Third, run rpm -vV on this file. This will give you a listing of the files on your system as compared to the package. Expect configuration files to change, but the system binaries should not.
Fourth, manually obtain a copy of the binary in question and compare the time and date of the file versus that of the one on your system as well as the md5 and sha1sums.
Lets assume you are using matahari-host-0.4.4-12.el6_2.i686.rpm (which I don't think you are).
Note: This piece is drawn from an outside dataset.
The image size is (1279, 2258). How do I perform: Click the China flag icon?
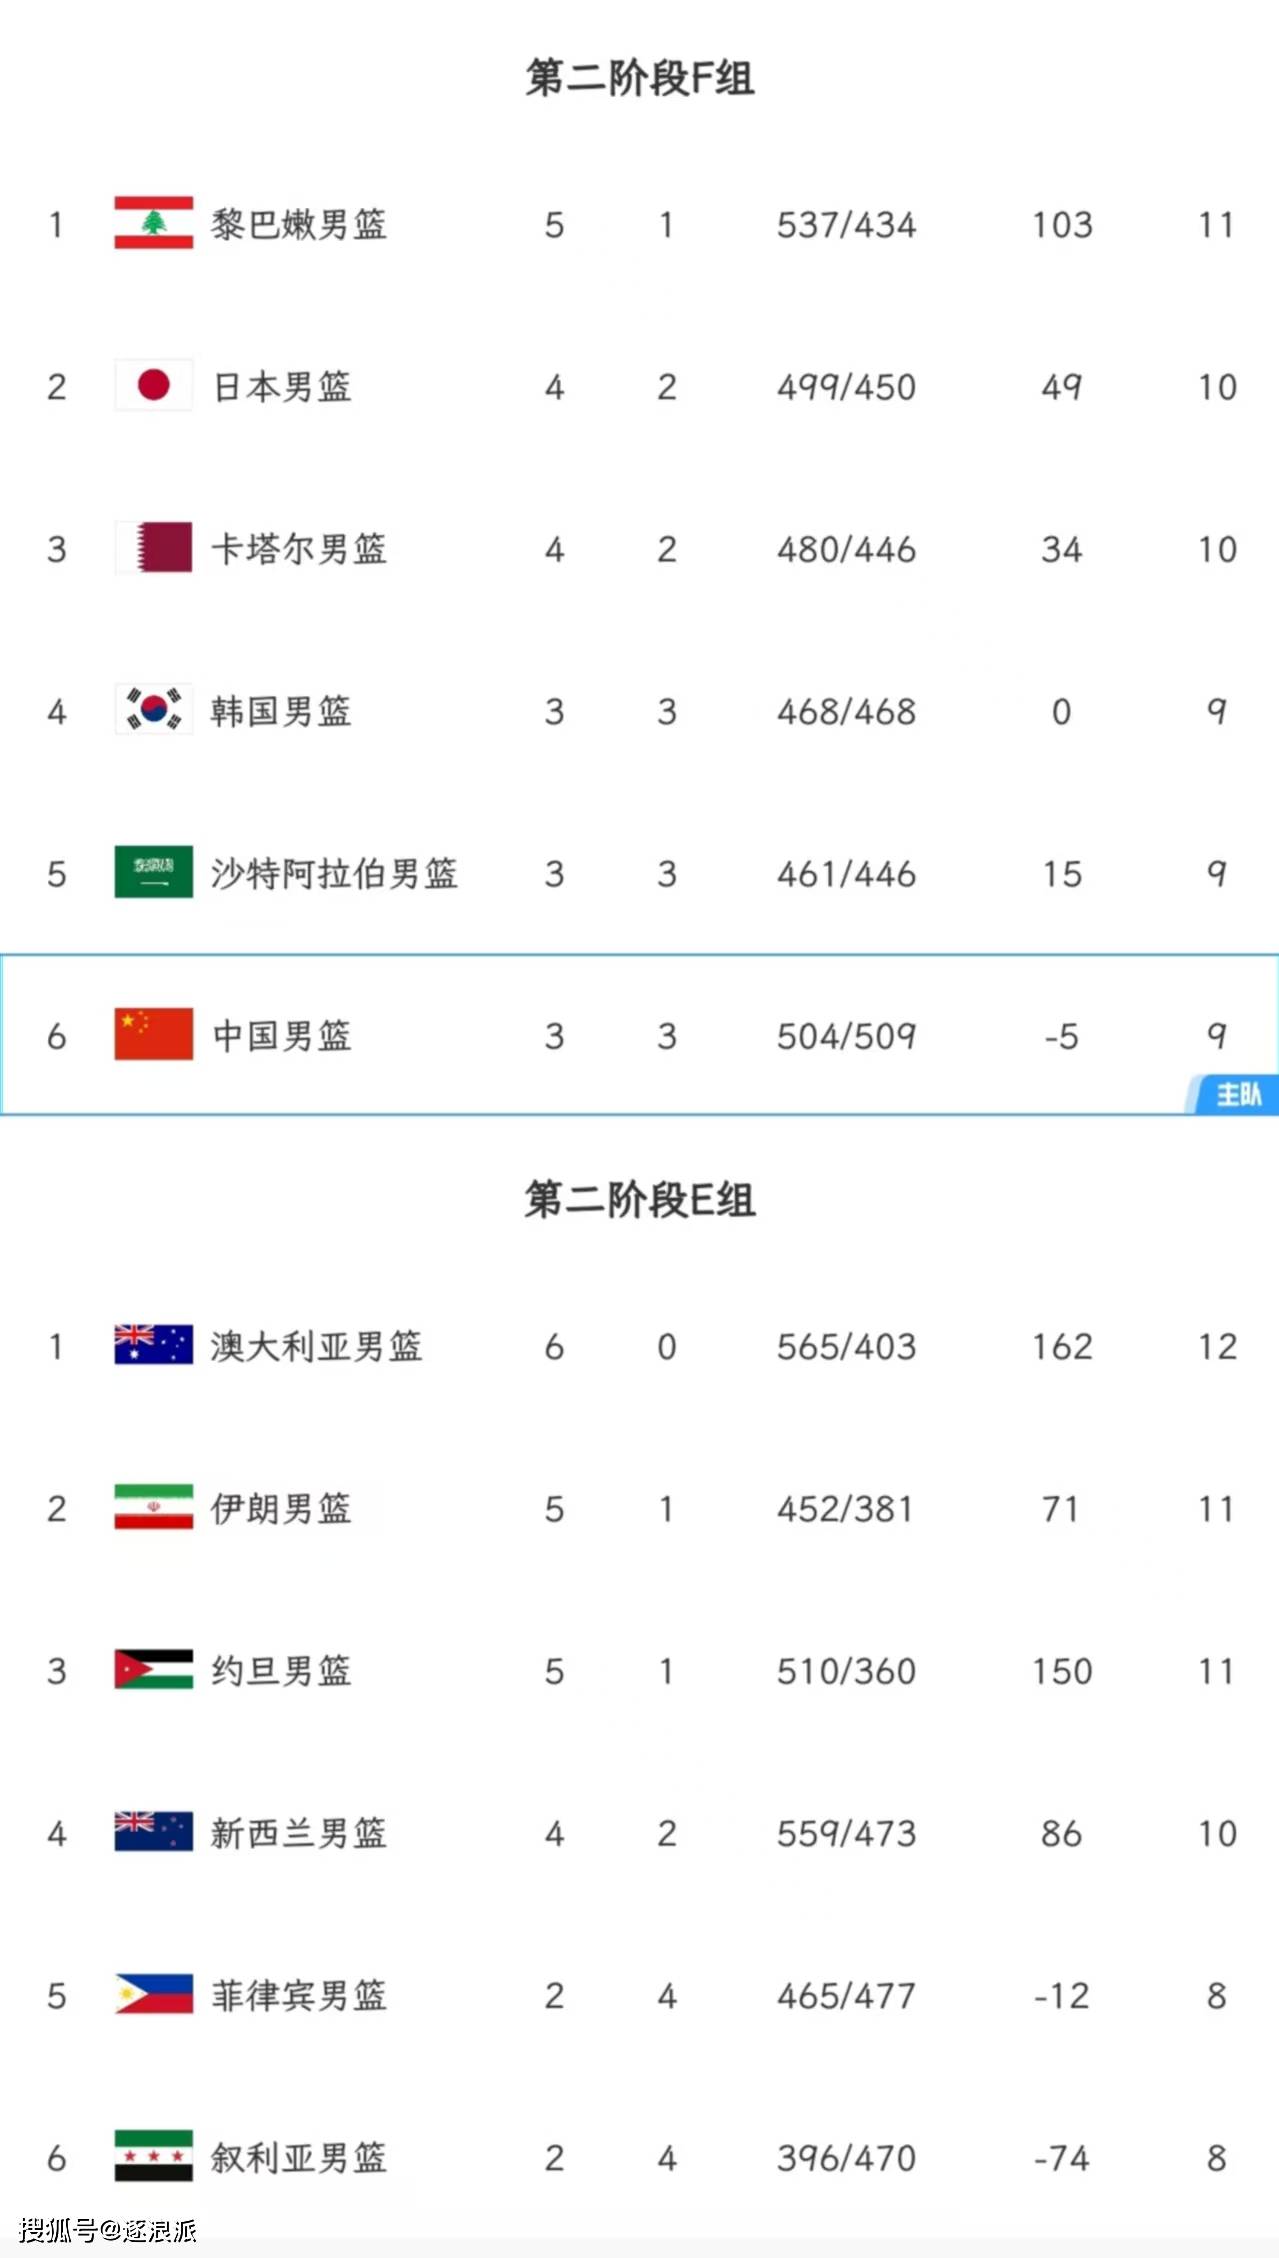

Using a mirror, download the RPM. Next you will need to extract the RPM. There is no direct way to do this, but you can use a tool called cpio to do this ( link here). I show the command set in the example below. After you extract the file (btw, do this in someplace like a folder off of your home directory), compare the md5sum, sha1sum, and the file date and time. I have provided an example of doing this below. As you will notice, the example does NOT contain matching sums, a positive indicator that this is NOT the file you have installed. You will need to do this against the files that you do have installed. If you come up with non-matching results, you will want to investigate closer into what is happening in your system.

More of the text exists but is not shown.